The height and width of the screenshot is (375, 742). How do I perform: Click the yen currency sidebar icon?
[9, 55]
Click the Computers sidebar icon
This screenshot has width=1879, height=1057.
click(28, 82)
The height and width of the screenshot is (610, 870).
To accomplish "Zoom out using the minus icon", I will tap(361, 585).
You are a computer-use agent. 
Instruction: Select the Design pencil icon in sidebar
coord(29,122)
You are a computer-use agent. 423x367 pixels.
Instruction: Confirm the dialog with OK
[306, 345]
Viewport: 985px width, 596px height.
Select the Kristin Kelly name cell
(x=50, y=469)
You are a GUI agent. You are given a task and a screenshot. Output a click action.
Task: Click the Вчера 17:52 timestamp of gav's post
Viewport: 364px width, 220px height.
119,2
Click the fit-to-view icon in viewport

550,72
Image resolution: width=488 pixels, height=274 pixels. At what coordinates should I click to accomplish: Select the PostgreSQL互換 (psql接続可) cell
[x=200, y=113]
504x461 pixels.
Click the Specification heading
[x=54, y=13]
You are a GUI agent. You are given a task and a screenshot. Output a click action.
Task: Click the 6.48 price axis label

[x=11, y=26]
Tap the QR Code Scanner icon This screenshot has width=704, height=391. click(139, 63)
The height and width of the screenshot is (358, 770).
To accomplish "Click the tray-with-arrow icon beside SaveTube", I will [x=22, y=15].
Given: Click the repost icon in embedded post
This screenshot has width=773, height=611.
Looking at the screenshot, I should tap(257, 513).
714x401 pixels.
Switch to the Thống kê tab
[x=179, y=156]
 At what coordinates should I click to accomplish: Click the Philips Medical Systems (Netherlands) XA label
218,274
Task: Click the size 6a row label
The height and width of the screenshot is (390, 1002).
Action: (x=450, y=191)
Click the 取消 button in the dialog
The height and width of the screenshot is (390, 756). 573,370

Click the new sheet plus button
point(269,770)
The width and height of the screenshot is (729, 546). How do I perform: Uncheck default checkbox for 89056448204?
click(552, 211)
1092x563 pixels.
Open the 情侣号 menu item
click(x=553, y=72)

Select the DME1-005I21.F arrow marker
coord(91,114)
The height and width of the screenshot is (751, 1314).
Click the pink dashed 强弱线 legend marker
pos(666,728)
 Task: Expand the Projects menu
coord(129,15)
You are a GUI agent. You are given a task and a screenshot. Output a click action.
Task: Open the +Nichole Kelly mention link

—————

WHAT IS NEEDED
Using the records above, filter out every line that lacks the string "will" and copy the rest.

SOLUTION FOR THIS PROBLEM
To accomplish "Zoom out using the minus icon", I will tap(361, 585).
To accomplish "Click the tray-with-arrow icon beside SaveTube", I will [x=22, y=15].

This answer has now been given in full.